Gestellte Aufgabe
Gib den Absatz im Forumsthread zur Lokalisierung, der mit „ein einigermaßen cooler weg“ beginnt, in einem einzigen kürzeren Satz wieder. Die wesentlichen Aussagen sollen erhalten bleiben.

Vorliegender Text
╭──

# Lokalisierung

## dot

Hallo,

das Thema habt ihr bestimmt schon oft durchgekaut,

aber nachdem mir die Dokus nicht weiterhelfen, wende

ich mich jetzt an euch.

Meine Freundin kommt aus Georgien, und natürlich

wäre es cool, wenn sie ihren Desktop in Georgisch

hätte, leider verstehe ich bis jetzt noch sehr wenig

georgisch, will also weiterhin Englisch haben.

Meine Freundin spricht zwar Deutsch, aber die

Übersetzung ins Georgische wäre schon was tolles.

Deswegen meine Frage:

Wie bringe ich Gentoo dazu, die kyrilischen Schriftzeichen

zu laden, welcher LANG und LC_* Wert steht für Georgien?

Wie heißt die Keymap für Georgien?

Kann ich LANG und LC_* so einstellen, dass wenn

bestimmte sachen nicht ins Georgische übersetzt

sind, die deutsche Übersetzung angezeigt wird,

also z.B. LANG="en,de" für englisch und deutsch?

Flo

PS: Georgien != Rußland

----------

## toskala

ein einigermaßen cooler weg ist so ein login-manager wie gdm, da kann man bequem umstellen welche sprache man will. nur frag mich bitte net wie man georgisch da rein kriegt, aber da hast schonmal nen bequemen ansatz

----------

## ian!

╰──

Gegebene Daten
╭──

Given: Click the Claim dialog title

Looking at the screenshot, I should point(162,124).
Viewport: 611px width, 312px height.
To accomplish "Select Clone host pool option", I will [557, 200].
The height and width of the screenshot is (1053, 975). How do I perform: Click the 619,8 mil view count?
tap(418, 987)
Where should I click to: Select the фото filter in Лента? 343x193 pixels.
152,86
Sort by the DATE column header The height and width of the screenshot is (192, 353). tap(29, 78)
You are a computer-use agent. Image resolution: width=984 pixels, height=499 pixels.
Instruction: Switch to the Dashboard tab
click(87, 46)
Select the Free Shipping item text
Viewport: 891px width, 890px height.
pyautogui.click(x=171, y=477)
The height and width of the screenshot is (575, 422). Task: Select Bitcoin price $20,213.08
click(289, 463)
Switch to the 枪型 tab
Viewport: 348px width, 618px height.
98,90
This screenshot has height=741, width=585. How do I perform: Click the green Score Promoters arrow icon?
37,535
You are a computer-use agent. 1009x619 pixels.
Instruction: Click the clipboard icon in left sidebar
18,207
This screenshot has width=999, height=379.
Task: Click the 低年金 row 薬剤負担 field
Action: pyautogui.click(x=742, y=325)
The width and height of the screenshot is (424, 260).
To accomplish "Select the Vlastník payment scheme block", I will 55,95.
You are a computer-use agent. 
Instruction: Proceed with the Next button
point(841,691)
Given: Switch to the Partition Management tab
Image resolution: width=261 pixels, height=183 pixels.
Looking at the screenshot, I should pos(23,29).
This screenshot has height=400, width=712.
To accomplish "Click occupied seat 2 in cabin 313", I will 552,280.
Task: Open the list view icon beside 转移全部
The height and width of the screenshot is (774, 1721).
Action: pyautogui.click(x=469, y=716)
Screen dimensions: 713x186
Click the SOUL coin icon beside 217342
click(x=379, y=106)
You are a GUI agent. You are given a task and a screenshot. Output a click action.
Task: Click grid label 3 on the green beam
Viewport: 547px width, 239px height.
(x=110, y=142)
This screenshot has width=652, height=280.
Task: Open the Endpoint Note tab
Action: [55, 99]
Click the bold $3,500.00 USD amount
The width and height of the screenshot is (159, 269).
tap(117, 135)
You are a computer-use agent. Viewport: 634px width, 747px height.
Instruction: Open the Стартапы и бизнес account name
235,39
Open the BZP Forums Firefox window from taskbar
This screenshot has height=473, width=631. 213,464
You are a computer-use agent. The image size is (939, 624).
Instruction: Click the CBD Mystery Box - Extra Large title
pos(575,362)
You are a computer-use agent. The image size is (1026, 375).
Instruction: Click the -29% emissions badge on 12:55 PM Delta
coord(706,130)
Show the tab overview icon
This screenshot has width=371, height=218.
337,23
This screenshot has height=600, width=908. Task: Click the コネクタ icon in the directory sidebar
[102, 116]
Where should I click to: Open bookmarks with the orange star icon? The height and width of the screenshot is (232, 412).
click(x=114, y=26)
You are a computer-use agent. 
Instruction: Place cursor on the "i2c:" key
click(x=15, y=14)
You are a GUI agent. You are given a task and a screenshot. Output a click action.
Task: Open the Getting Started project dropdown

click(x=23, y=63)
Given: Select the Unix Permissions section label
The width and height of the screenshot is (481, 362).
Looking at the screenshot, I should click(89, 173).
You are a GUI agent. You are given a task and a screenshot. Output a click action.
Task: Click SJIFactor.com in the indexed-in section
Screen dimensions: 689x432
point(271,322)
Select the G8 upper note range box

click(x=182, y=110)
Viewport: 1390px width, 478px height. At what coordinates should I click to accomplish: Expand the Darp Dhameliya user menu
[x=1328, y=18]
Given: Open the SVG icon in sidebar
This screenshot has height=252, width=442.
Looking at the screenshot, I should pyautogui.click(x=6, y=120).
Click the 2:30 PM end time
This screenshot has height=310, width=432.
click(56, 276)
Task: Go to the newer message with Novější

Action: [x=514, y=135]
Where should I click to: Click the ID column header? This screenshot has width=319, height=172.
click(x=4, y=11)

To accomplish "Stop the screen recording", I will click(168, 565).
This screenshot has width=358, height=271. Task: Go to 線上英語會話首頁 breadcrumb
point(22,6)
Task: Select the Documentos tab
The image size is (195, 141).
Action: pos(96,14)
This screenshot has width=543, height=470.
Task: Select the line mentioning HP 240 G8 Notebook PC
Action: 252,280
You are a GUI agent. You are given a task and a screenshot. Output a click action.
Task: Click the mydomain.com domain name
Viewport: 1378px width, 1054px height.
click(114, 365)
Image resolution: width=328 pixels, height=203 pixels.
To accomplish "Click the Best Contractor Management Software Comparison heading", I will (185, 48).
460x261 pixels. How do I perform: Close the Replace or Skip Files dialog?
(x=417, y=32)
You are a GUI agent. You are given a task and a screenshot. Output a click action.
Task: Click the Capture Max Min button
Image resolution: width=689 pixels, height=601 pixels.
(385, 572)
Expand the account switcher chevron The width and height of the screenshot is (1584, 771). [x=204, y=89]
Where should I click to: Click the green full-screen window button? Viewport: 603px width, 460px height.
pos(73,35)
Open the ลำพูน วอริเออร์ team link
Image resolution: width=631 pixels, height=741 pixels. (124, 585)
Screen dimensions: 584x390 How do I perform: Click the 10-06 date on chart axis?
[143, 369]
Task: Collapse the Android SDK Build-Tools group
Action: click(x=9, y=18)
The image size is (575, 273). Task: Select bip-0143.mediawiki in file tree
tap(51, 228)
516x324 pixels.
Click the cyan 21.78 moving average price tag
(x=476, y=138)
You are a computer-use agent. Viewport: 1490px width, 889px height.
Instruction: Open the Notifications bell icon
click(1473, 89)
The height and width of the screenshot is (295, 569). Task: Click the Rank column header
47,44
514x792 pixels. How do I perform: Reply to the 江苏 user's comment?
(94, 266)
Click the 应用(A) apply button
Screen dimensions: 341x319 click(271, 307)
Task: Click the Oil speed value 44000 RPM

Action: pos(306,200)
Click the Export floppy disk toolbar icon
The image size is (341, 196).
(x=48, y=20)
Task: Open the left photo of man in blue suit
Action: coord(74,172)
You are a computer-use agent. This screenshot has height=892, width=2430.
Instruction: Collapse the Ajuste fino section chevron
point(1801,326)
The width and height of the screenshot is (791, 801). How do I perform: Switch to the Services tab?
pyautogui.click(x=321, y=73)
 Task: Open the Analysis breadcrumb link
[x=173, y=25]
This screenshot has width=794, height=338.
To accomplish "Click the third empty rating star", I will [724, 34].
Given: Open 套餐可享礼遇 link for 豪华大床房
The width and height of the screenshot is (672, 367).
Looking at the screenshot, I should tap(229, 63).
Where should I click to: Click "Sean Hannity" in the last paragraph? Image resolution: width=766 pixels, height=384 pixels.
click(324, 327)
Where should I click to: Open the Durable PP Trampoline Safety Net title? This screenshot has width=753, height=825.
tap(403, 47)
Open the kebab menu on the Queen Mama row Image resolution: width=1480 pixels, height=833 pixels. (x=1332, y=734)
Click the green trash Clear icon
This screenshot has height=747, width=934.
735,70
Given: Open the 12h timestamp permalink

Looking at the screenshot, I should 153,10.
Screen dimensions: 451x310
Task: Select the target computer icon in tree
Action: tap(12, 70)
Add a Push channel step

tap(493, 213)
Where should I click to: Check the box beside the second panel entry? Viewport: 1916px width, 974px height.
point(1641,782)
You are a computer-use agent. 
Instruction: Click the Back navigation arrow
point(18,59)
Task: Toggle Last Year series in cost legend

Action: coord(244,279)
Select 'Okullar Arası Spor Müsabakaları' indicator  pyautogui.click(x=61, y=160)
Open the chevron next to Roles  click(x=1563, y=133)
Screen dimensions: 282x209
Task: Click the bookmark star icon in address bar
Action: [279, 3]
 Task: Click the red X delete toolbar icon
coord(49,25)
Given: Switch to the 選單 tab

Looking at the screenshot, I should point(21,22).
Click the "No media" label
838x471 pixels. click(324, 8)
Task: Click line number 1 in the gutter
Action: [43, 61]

╰──

Lösung der Aufgabe
Ein Login-Manager wie gdm ist ein bequemer Ansatz, weil man dort die gewünschte Sprache einfach umstellen kann, doch wie Georgisch dort hineinkommt, kann der Beitrag nicht sagen.